** Start MATERIAL PROVIDED **
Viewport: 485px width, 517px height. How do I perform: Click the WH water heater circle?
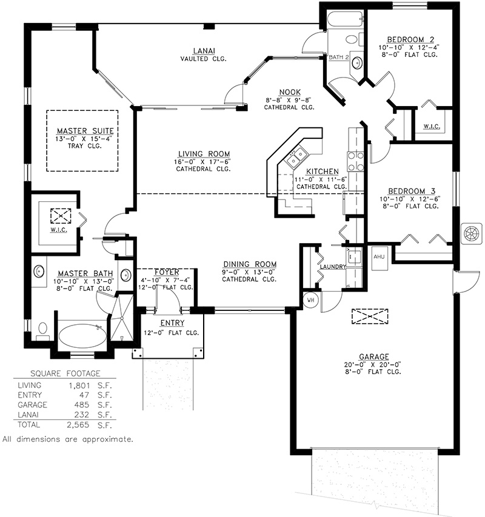(x=310, y=300)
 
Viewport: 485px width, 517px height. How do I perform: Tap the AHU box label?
(x=379, y=256)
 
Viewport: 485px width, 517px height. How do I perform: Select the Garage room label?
(x=374, y=356)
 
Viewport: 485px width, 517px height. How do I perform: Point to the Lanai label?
(x=204, y=51)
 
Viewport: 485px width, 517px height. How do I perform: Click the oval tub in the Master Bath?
(x=82, y=336)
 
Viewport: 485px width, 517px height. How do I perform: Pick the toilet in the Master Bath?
(x=42, y=332)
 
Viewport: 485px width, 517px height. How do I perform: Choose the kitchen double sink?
(x=296, y=158)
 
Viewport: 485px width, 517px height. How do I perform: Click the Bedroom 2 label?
(x=410, y=39)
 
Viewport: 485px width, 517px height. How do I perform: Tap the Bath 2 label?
(x=339, y=57)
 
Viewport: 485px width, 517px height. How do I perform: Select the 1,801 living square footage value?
(x=79, y=385)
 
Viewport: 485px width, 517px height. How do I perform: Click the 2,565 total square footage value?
(x=78, y=425)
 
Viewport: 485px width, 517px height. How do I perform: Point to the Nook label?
(x=290, y=92)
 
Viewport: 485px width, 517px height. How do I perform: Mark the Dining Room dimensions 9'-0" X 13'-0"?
(x=249, y=272)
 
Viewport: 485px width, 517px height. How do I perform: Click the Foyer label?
(x=167, y=272)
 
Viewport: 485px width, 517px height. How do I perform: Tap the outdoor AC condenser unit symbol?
(x=472, y=233)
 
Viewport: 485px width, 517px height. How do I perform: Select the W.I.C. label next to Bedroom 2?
(x=432, y=126)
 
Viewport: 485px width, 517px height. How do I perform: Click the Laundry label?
(x=333, y=267)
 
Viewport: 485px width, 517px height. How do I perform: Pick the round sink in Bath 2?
(x=356, y=62)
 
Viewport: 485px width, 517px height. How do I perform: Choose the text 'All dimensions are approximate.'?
(x=68, y=439)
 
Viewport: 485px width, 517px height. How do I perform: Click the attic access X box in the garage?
(x=370, y=316)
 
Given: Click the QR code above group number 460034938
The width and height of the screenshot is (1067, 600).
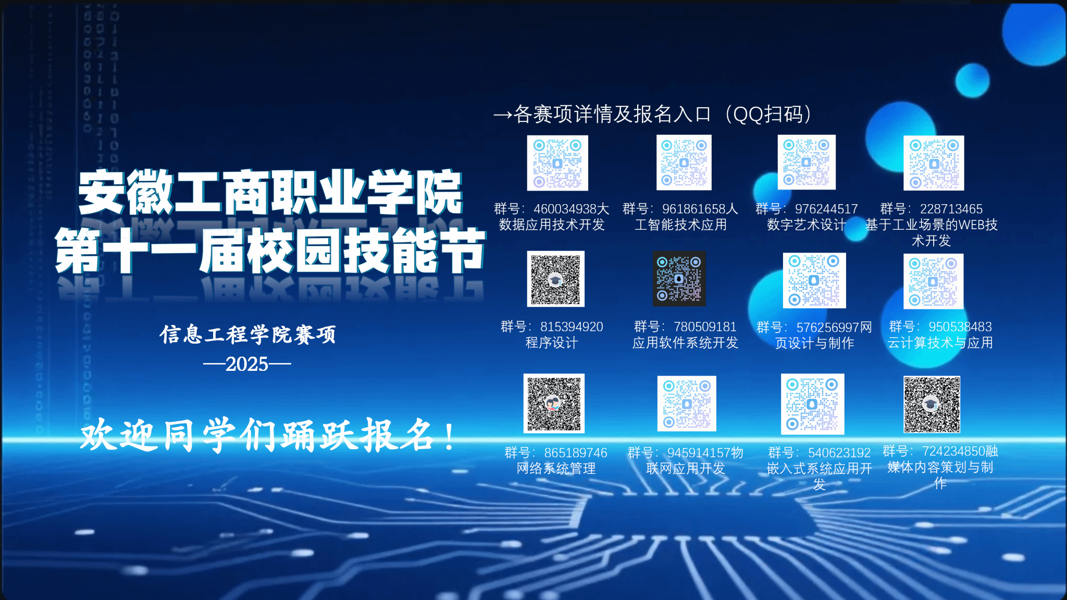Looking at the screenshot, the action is click(x=557, y=163).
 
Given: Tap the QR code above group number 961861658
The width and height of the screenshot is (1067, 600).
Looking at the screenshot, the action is click(x=684, y=162).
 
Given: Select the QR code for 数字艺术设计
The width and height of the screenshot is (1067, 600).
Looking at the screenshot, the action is click(x=807, y=162).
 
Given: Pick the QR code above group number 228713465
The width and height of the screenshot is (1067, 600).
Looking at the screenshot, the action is click(x=934, y=163).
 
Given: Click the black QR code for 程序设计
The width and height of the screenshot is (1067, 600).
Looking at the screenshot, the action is click(x=555, y=279).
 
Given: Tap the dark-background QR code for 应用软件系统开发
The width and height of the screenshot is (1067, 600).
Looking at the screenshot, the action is click(x=679, y=279).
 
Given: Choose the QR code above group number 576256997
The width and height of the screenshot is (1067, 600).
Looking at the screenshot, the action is click(x=814, y=281).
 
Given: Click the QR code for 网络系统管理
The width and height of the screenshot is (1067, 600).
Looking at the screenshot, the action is click(x=554, y=403).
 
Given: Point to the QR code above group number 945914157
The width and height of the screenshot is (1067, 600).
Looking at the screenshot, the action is click(x=687, y=404).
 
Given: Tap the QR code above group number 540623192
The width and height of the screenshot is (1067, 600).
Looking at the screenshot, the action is click(x=813, y=404).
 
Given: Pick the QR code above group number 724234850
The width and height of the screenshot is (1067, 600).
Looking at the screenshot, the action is click(x=932, y=404).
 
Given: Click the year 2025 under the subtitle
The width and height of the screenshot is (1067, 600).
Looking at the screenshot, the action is click(x=247, y=364).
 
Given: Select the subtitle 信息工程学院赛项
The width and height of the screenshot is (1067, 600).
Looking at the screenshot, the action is click(x=248, y=334).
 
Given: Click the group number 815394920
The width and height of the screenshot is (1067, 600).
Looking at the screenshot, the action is click(x=572, y=327).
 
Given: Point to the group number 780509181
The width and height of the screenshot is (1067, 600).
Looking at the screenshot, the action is click(x=705, y=327).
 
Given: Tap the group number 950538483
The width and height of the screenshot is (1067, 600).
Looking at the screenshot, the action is click(x=960, y=327).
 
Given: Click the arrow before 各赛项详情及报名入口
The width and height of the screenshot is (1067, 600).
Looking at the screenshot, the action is click(x=503, y=115).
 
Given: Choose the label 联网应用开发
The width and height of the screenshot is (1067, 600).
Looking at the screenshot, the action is click(x=686, y=469).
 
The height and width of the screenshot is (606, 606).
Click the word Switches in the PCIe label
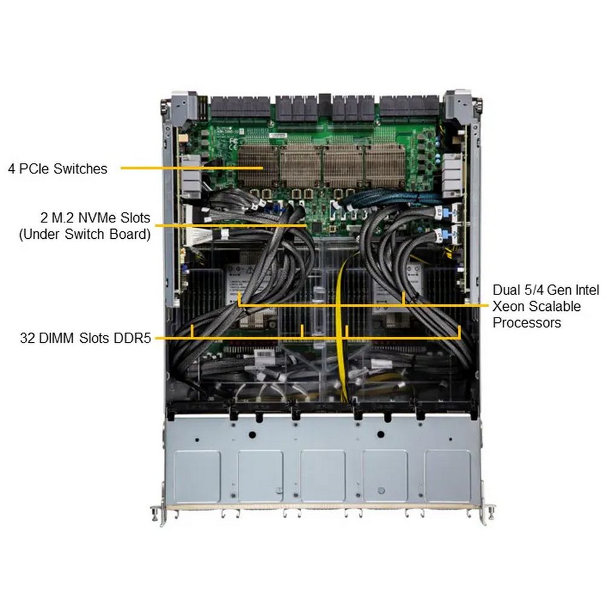click(x=81, y=168)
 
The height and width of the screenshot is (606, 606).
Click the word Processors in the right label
click(x=527, y=322)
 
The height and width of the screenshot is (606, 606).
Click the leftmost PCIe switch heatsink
click(x=258, y=165)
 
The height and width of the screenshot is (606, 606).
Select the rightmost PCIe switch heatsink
click(x=385, y=165)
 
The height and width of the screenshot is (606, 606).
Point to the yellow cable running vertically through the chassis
click(x=341, y=328)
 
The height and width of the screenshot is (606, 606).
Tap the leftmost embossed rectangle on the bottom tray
click(x=197, y=476)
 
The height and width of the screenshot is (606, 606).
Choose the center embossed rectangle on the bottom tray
click(x=323, y=476)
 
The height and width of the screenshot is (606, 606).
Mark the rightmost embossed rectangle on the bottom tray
click(x=448, y=476)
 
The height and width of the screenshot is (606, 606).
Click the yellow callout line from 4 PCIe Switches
click(x=192, y=168)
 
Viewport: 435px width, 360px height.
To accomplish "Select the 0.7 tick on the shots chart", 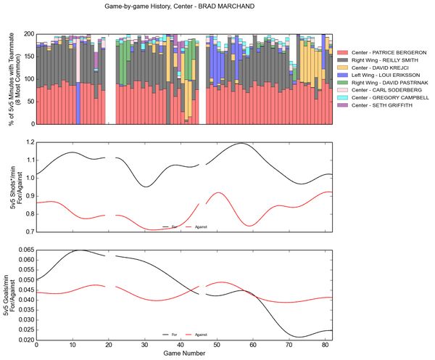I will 28,232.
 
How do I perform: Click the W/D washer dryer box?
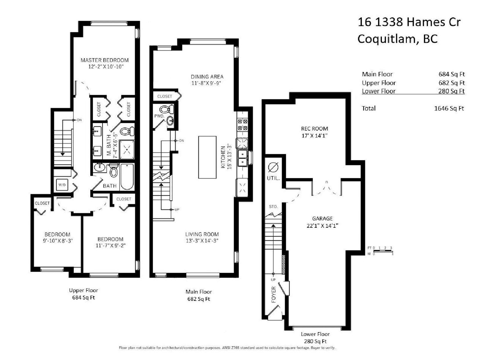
** End MATERIAL PROVIDED **
### THE PROBLEM
Reproduce the part of the lines that opens with the line containing "in the garage?" and closes with the line containing "(x=370, y=316)", requests included, scaling only the coordinates in the answers by 2.6 and rounding each to a whole number, with halves rounded up. Give only these lines.

### RESPONSE TO THE EXERCISE
Viewport: 485px width, 517px height. How do I perform: Click the attic access X box in the garage?
(x=962, y=822)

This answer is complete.